Shrink the state to expand the private sector

Shrinking government to allow the private sector to grow should be our nation’s motto. That is how it works and has worked all over the world. Even those nations frequently held up as paragons of welfare and compassion have moved on.

You see the cash crunch we are facing with your own eyes. Go to a government building for a meeting, and you see things for yourself. They can’t even serve you bottled water. They are unable to serve simple refreshments, even though that was not always necessary in many cases. So the signs of the cash crunch are out there for everyone to see.

But the long and short of this cash crunch is that, over time, the public sector has become outsized. There is no running away from that. This is where the correction needs to take place. And we all understand that the correction is bound to be painful. Over time, many in this country have behaved as though the government, by nature, has a perennial source of funds. They never imagined that the government could one day run short of money, despite repeated warnings from esteemed international organisations.

They saw countries in the region struggle, with some even failing to pay salaries on time but could not conceptualise that, something that happens to a country that has a large and unproductive public sector compared to the private sector. You need a bigger private sector simply because that is where wealth creation occurs.
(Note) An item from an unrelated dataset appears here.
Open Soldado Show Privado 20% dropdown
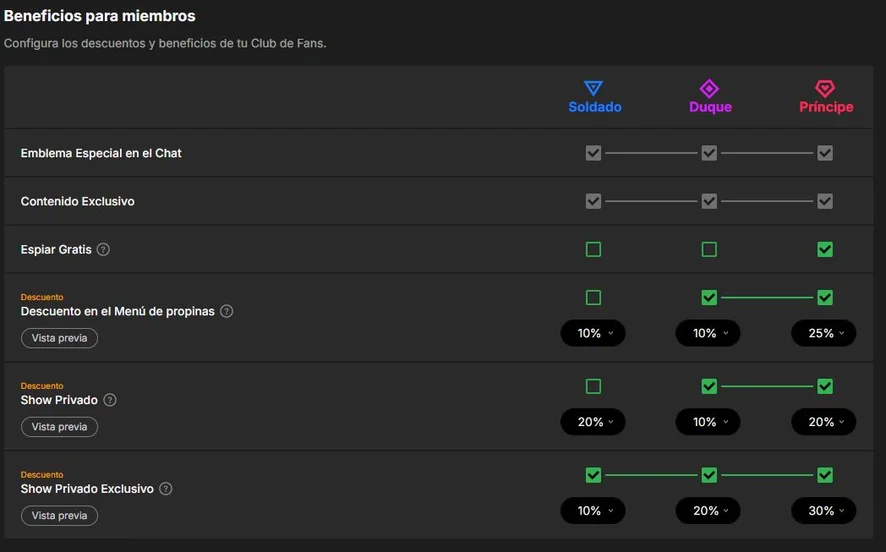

The bulk of the stuff they do in government adds little to wealth creation.

We have resisted calls to reduce the public sector. And we have even turned the notion of the privatisation of state-owned enterprises into a secular heresy. The very mention of the name privatisation is akin to using a swear word. However, no one gains out of this state of affairs. No one gains from continuing to bury their heads in the sand.
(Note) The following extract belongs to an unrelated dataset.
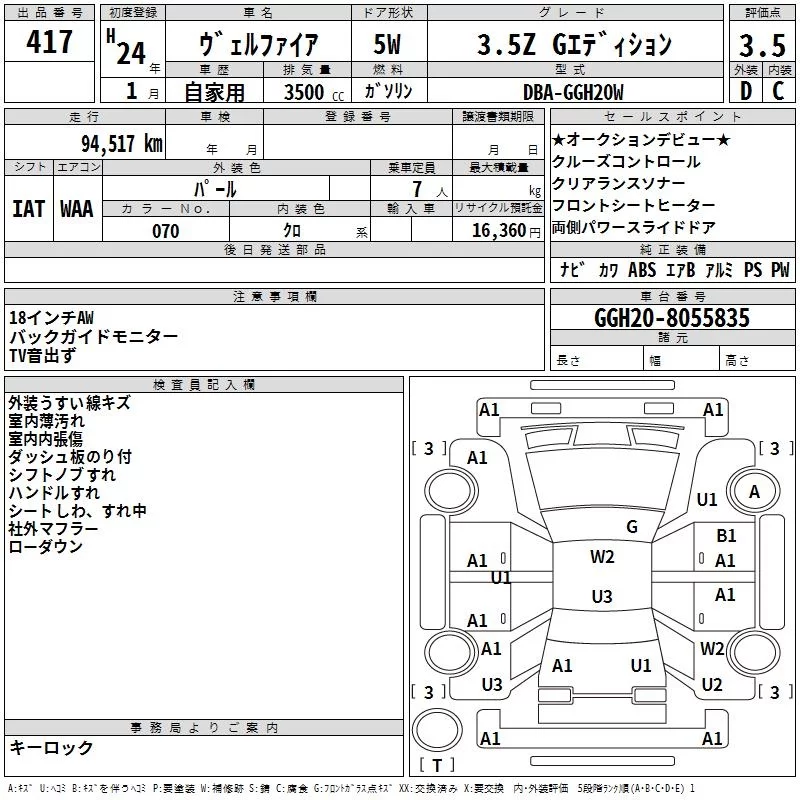Click the mileage value 94,517 km
800x800 pixels.
coord(122,144)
The cash crunch is apparent when you visit public schools or hospitals. The schools are in disrepair, while the ability of some hospitals to provide nutritious food to patients is at risk of being compromised. Surely this is not where we want to be.

There is a tendency among the professional class in government to try to sit out the current crisis, hoping that the situation will somehow improve. While hope is a good virtue, it is not a strategy.

The strategy for turning the situation around should follow what others have done around the world. Sweden is a case in point. We see Sweden and its fellow Scandinavians as our default example of the beauty of big government. However, Sweden has moved on since electing a market-oriented prime minister.

They have embarked on a series of reforms that have borne fruit. They have reformed the pension systems, reduced unsustainable unemployment benefits, reduced business red tape and cut corporate tax to attract investment. The tax cuts have led to the return of entrepreneurs who had fled Sweden’s notoriously punitive taxes. They have allowed the private sector to take over failing public schools and hospitals.

So this shows that a large public sector weighs down on growth and prosperity and needs to be pared back, irrespective of whether you are in Sweden or Botswana.